Ligon has been working on a book project with his friend Anthony Elms, the book publisher and associate curator of the Institute of Contemporary Art in Philadelphia. For three years and counting they’ve begun compiling vintage book covers, dating mostly from the ‘70s, all of which address some facet of black culture or identity.
“I guess the book is about … how black identity is sold with the graphic-design choices,” Elms said last night, “It’s heavily weighted to the notion of black identity. Other than concentrating on African Americans, [it is about] distinct black history.” They are exploring blackness from a purely American vantage point; how it intervenes with this country’s turbulent history. “The [books] are not necessarily picked for their content.” he continued, saying they mostly have “messy content when it comes to race relations.”
The other unlit work in the show is titled One Live and Die (2006) and reads “BLACKANDDIE BLACKANDLIVE”; its neon tubes are also painted black on the side facing viewers. Unlike most of the works, which are simply neon mounted on white walls, this one is backed by a long white metal box and set very low on the gallery wall, down near the floor. Referencing a Bruce Nauman neon piece titled 100 Live and Die (1984), that work’s blackout seems somewhat more inscrutable.

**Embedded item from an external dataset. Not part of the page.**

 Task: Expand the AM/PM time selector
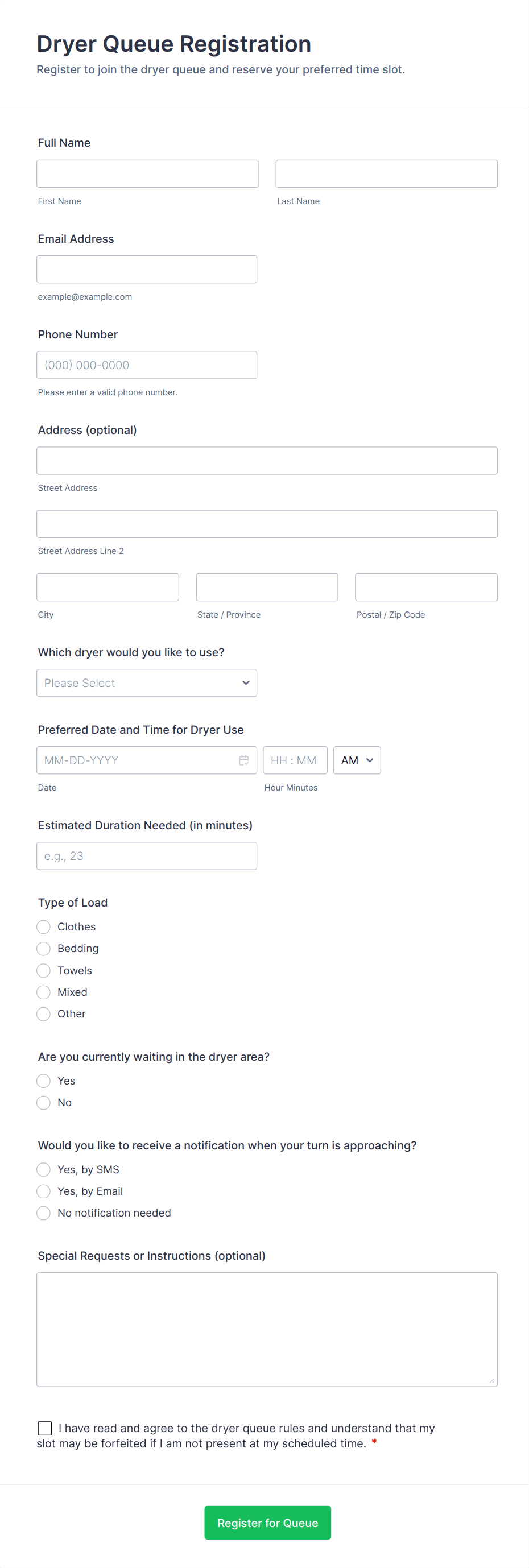[x=357, y=760]
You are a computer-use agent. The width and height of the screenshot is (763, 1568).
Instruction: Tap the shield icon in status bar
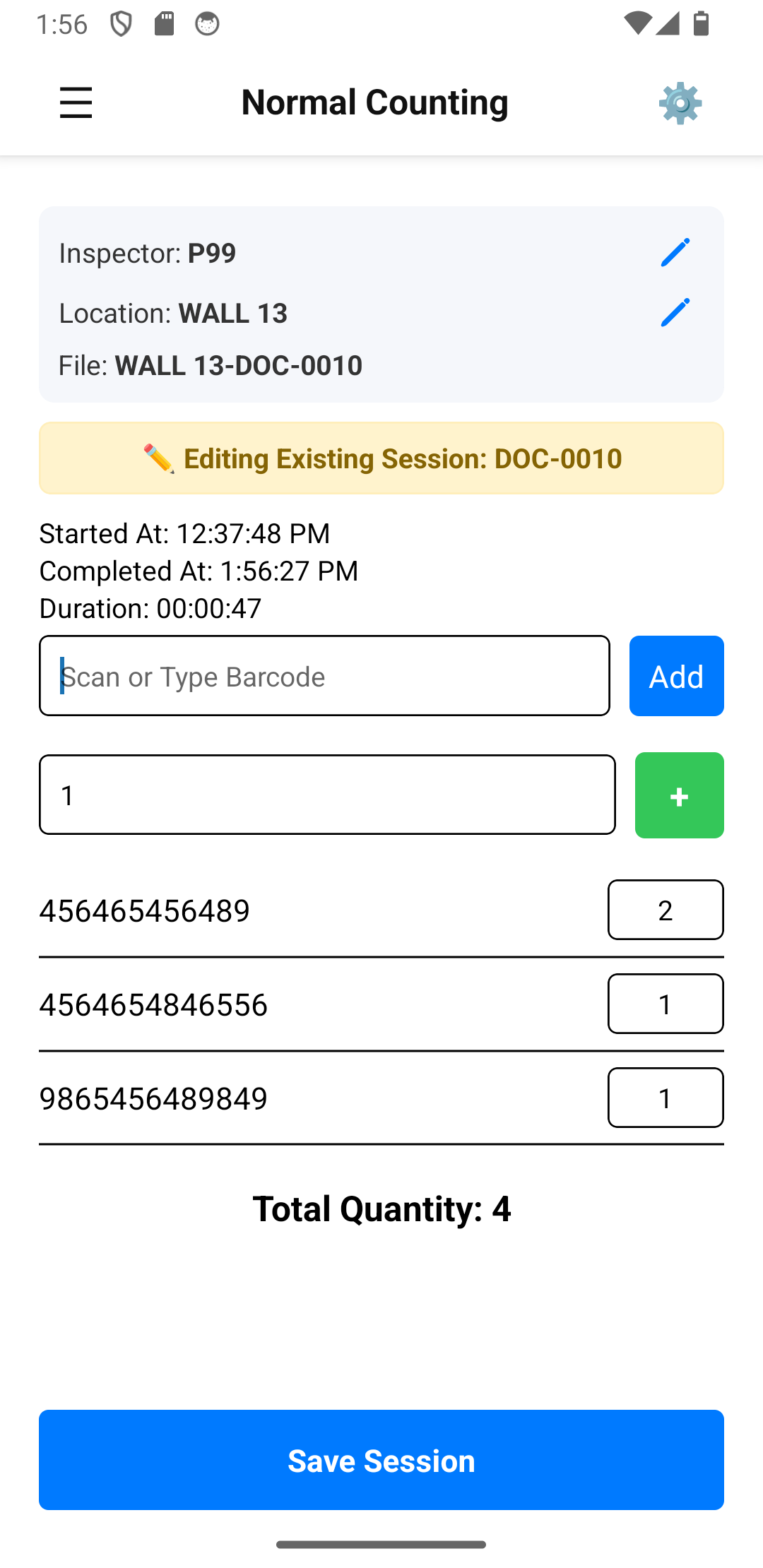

Glenn’s older brother, Tyrone Ligon was standing with his friend, Gordon Christmas, 53, Pace Gallery’s lead photographer. Despite being only 15 months older than Glenn, Tyrone joked that at the Whitney opening he’d been mistaken for Glenn’s father … twice. Not quite a spitting image, Tyrone certainly looks like his brother—the similarities revealing themselves only after a few minutes of conversation.
“I know who I’m voting for,” Tyrone said to me. “I don’t know how people can still be undecided.” He then launched into a story about when Glenn met President Obama.

“It was Thanksgiving,” he said. “We were at the Red Rooster and Thelma [Golden], director of the Studio Museum of Harlem, was there. And she talked about how Michelle Obama came to the Museum … and so she was saying ‘We gotta get you to meet Obama.’”
“So they went to a fundraiser in January,” Tyrone continued. “The boyfriend of the organizer recognized [Glenn] on line and got him inside, and when the event was over an aide said ‘Would you like to meet the President?’”
We all paused to appreciate the moment.
“And then I said,” Tyrone went on, “You should have looked at your watch and said ‘Eh ... I dunno, maybe 10 minutes and I gotta go.’”
‘Neon’ is up at Luhring Augustine through December 8.